Why does the program hang in WSL? - c++

I have the following code in my program.
Thread* t = arg->thread;
//at this point, the new thread is being executed.
t->myId = TGetId();
void* (*functor)(void*) = t->functor;
void* fArg = arg->arg;
nfree(arg);
_INFO_PRINTF(1, "Launching thread with ID: %d", t->myId);
sigset_t mask;
sigfillset(&mask); //fill mask with all signals
sigdelset(&mask, SIGUSR1); // allow SIGUSR1 to get to the thread.
sigdelset(&mask, SIGUSR2); // allow SIGUSR2 to get to the thread.
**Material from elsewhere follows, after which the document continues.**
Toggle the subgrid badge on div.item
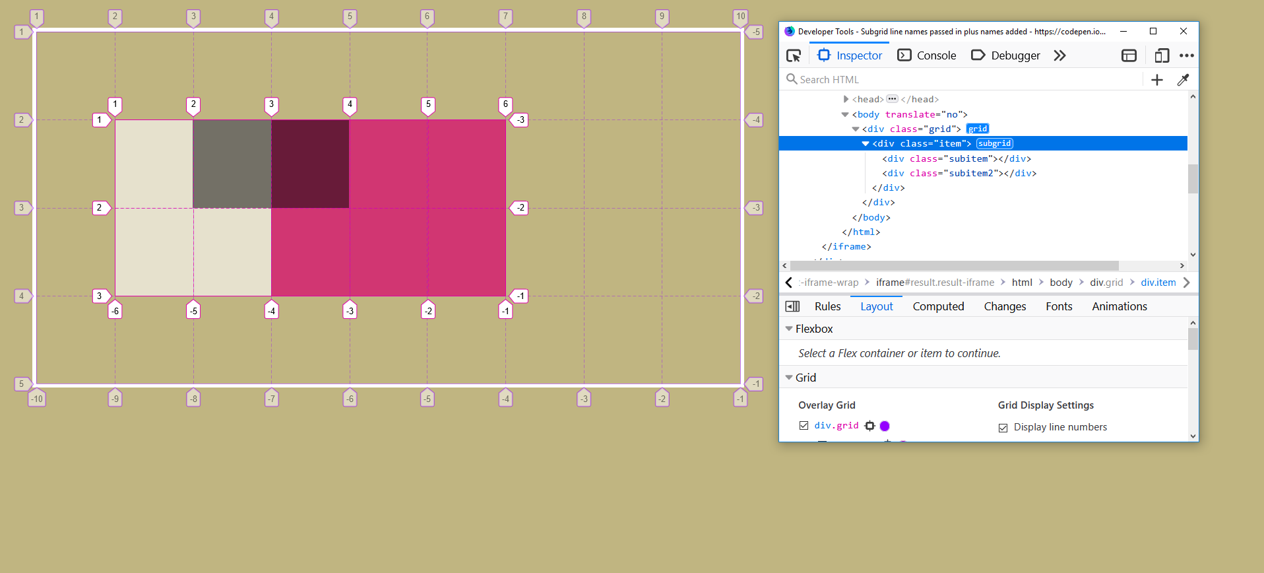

pthread_sigmask(SIG_SETMASK, &mask, NULL); //block some sigs
struct sigaction act;
memset(&act, 0, sizeof(act));
act.sa_handler = TSignalHandler;
act.sa_mask = mask;
if(sigaction(SIGUSR1, &act, NULL))
{
_ERROR_PRINT(1, "Could not set signal action.");
return NULL;
}
if(sigaction(SIGUSR2, &act, NULL))
{
_ERROR_PRINT(1, "Could not set signal action.");
return NULL;
}
void* ret = functor(fArg);
t->hasReturned = true;
return ret;
The thread that executes this code will properly call the signal handler when on native linux. The problem is that on Windows Subsystem for Linux, the program hangs with the SIGUSR1 or SIGUSR2 is sent via pthread_kill which sends signals to a thread. Why does this work on native ubuntu (via VMWARE WORKSTATION 14) and debian and fedora, but NOT WSL?

When you have a hanging bug that you cannot reproduce when running within the debugger, you can attach the debugger to the running process after you reproduce the hang. This won't let you observe the variables changing as you lead to the hang, but at least you get the stack trace of exactly where the hang is occurring.
Once you know the process id of the hung process (assume it's 12345), you can use:
$ gdb -p 12345
Or, you can kill the process with a signal that will cause a core to be generated. I like to use SIGTRAP, since it is easy to distinguish from a SIGSEGV.
$ kill -SIGTRAP 12345
And then you can use gdb to discover what the process was hanging on.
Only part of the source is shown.